4. Nachbesprechung (20 Minuten)
Tauscht euch im Anschluss an die Übung gerne zunächst für fünf bis zehn Minuten in den jeweiligen Erzählpaaren über die Übung aus. Wie ging es euch in eurer jeweiligen Rolle? Wie war es zu erzählen/zuzuhören? Was für Emotionen und Gedanken sind beim Erzählen/Zuhören aufgekommen?

Nehmt euch im Anschluss den Rest der Zeit, um in der großen Gruppe über die Übung zu sprechen. Welche Eindrücke, Gefühle oder Erkenntnisse wollt ihr mit der Gruppe teilen? Hat euch die Übung geholfen, Verbindungen zwischen eurem jetzigen Handeln und einer langfristigen Wandelperspektive herzustellen?

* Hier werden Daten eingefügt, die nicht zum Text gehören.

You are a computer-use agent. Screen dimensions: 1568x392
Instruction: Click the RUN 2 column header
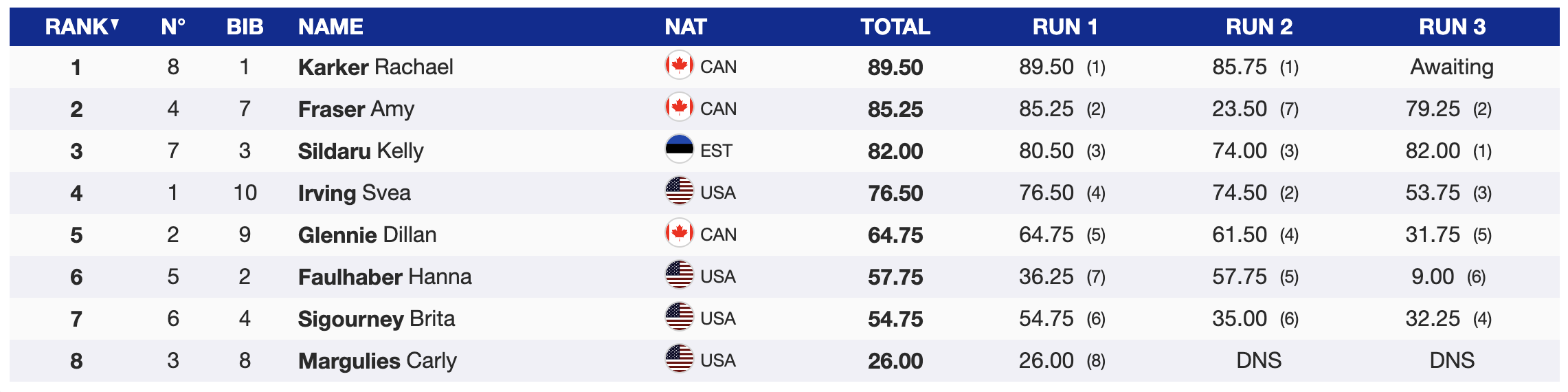(1259, 27)
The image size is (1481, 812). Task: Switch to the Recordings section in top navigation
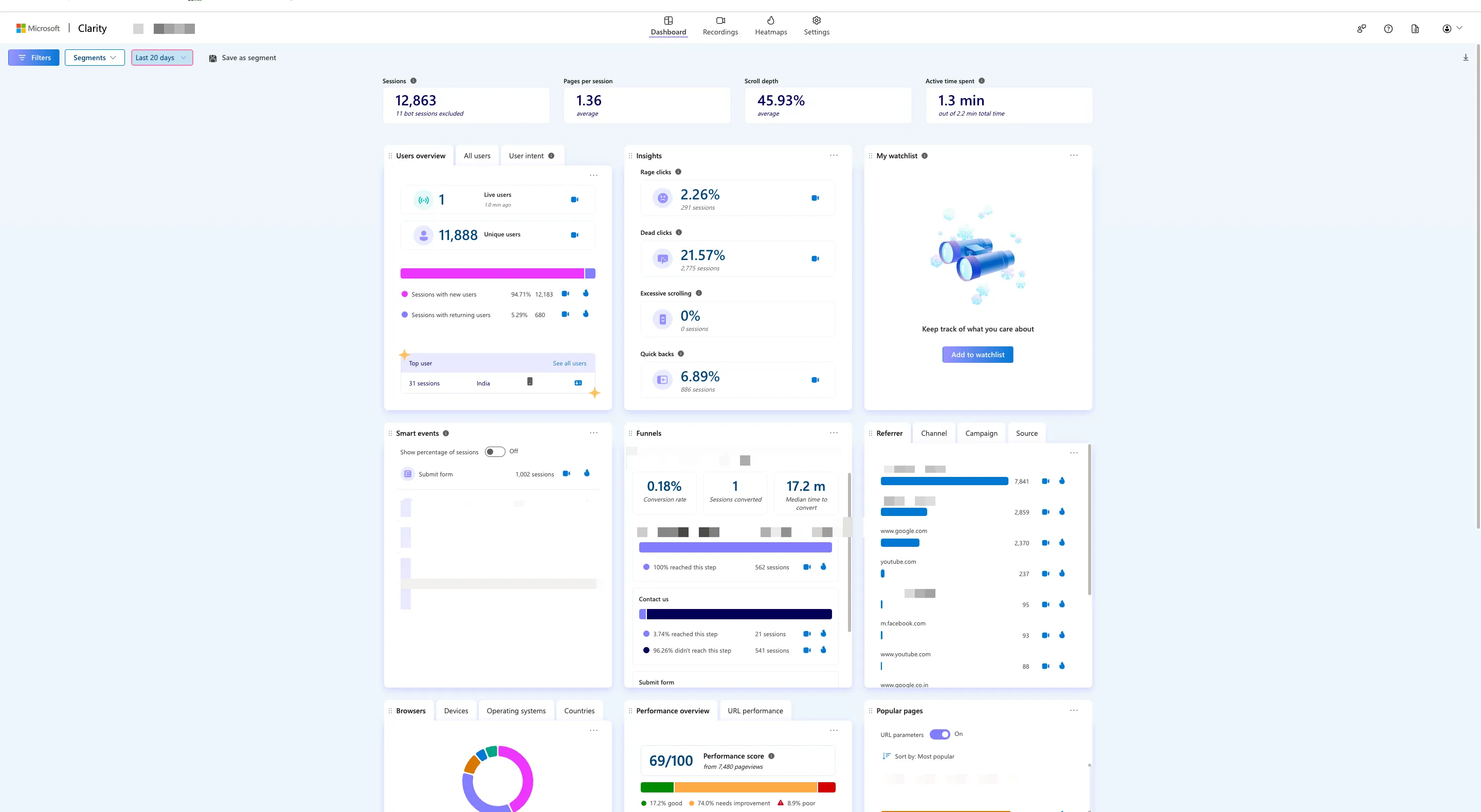click(x=720, y=26)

Was war schwierig und wieso? Nehmt ihr Anregungen für eine revolutionäre Realpolitik mit?

Quelle der Übung

Die Übung wurde von uns leicht angepasst und stammt ursprünglich aus: Joanna Macy und Chris Johnstone (2014): Hoffnung durch Handeln. Junfermann Verlag, S. 149.